• **The problem**
Convert every line of the material below into a Markdown table with the columns Entry and Text, numbering each line in Entry and omitting blank lines.

• **Provided material**
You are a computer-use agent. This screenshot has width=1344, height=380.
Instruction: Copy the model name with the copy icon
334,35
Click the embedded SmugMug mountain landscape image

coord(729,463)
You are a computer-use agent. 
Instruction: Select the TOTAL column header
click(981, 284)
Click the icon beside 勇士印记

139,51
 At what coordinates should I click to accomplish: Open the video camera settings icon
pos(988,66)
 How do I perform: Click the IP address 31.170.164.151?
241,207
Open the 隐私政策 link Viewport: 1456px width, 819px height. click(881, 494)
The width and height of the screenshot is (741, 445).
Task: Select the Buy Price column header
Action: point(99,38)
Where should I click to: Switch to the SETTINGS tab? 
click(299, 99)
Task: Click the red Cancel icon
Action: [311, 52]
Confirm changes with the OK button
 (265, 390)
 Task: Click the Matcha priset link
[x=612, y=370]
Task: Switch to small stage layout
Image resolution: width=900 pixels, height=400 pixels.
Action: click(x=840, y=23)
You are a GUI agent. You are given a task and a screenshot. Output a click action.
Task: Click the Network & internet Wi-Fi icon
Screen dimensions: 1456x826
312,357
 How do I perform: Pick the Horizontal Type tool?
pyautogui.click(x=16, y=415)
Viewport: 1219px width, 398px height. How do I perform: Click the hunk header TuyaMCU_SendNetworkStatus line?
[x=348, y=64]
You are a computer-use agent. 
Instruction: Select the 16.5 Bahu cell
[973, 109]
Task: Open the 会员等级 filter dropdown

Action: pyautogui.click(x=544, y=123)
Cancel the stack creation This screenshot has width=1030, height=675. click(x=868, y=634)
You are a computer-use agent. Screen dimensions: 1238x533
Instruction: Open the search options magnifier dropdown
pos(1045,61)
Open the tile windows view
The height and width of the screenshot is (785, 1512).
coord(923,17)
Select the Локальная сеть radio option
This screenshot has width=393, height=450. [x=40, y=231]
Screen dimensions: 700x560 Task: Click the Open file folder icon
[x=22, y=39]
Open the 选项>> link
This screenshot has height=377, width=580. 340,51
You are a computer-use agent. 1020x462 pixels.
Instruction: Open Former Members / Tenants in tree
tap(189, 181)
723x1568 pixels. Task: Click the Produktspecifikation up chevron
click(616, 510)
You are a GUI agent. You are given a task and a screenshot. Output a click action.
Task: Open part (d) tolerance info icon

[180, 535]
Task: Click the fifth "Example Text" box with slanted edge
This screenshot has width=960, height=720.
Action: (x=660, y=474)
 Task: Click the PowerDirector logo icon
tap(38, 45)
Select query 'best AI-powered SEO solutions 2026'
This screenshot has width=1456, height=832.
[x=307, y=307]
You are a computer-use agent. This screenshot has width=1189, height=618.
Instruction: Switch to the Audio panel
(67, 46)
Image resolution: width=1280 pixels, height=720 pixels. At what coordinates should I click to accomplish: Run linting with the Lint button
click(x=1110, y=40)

• **The solution**
| Entry | Text |
|---|---|
| 1 | You are a computer-use agent. This screenshot has width=1344, height=380. |
| 2 | Instruction: Copy the model name with the copy icon |
| 3 | 334,35 |
| 4 | Click the embedded SmugMug mountain landscape image |
| 5 | coord(729,463) |
| 6 | You are a computer-use agent.  |
| 7 | Instruction: Select the TOTAL column header |
| 8 | click(981, 284) |
| 9 | Click the icon beside 勇士印记 |
| 10 | 139,51 |
| 11 |  At what coordinates should I click to accomplish: Open the video camera settings icon |
| 12 | pos(988,66) |
| 13 |  How do I perform: Click the IP address 31.170.164.151? |
| 14 | 241,207 |
| 15 | Open the 隐私政策 link Viewport: 1456px width, 819px height. click(881, 494) |
| 16 | The width and height of the screenshot is (741, 445). |
| 17 | Task: Select the Buy Price column header |
| 18 | Action: point(99,38) |
| 19 | Where should I click to: Switch to the SETTINGS tab?  |
| 20 | click(299, 99) |
| 21 | Task: Click the red Cancel icon |
| 22 | Action: [311, 52] |
| 23 | Confirm changes with the OK button |
| 24 |  (265, 390) |
| 25 |  Task: Click the Matcha priset link |
| 26 | [x=612, y=370] |
| 27 | Task: Switch to small stage layout |
| 28 | Image resolution: width=900 pixels, height=400 pixels. |
| 29 | Action: click(x=840, y=23) |
| 30 | You are a GUI agent. You are given a task and a screenshot. Output a click action. |
| 31 | Task: Click the Network & internet Wi-Fi icon |
| 32 | Screen dimensions: 1456x826 |
| 33 | 312,357 |
| 34 |  How do I perform: Pick the Horizontal Type tool? |
| 35 | pyautogui.click(x=16, y=415) |
| 36 | Viewport: 1219px width, 398px height. How do I perform: Click the hunk header TuyaMCU_SendNetworkStatus line? |
| 37 | [x=348, y=64] |
| 38 | You are a computer-use agent.  |
| 39 | Instruction: Select the 16.5 Bahu cell |
| 40 | [973, 109] |
| 41 | Task: Open the 会员等级 filter dropdown |
| 42 | Action: pyautogui.click(x=544, y=123) |
| 43 | Cancel the stack creation This screenshot has width=1030, height=675. click(x=868, y=634) |
| 44 | You are a computer-use agent. Screen dimensions: 1238x533 |
| 45 | Instruction: Open the search options magnifier dropdown |
| 46 | pos(1045,61) |
| 47 | Open the tile windows view |
| 48 | The height and width of the screenshot is (785, 1512). |
| 49 | coord(923,17) |
| 50 | Select the Локальная сеть radio option |
| 51 | This screenshot has width=393, height=450. [x=40, y=231] |
| 52 | Screen dimensions: 700x560 Task: Click the Open file folder icon |
| 53 | [x=22, y=39] |
| 54 | Open the 选项>> link |
| 55 | This screenshot has height=377, width=580. 340,51 |
| 56 | You are a computer-use agent. 1020x462 pixels. |
| 57 | Instruction: Open Former Members / Tenants in tree |
| 58 | tap(189, 181) |
| 59 | 723x1568 pixels. Task: Click the Produktspecifikation up chevron |
| 60 | click(616, 510) |
| 61 | You are a GUI agent. You are given a task and a screenshot. Output a click action. |
| 62 | Task: Open part (d) tolerance info icon |
| 63 | [180, 535] |
| 64 | Task: Click the fifth "Example Text" box with slanted edge |
| 65 | This screenshot has width=960, height=720. |
| 66 | Action: (x=660, y=474) |
| 67 |  Task: Click the PowerDirector logo icon |
| 68 | tap(38, 45) |
| 69 | Select query 'best AI-powered SEO solutions 2026' |
| 70 | This screenshot has width=1456, height=832. |
| 71 | [x=307, y=307] |
| 72 | You are a computer-use agent. This screenshot has width=1189, height=618. |
| 73 | Instruction: Switch to the Audio panel |
| 74 | (67, 46) |
| 75 | Image resolution: width=1280 pixels, height=720 pixels. At what coordinates should I click to accomplish: Run linting with the Lint button |
| 76 | click(x=1110, y=40) |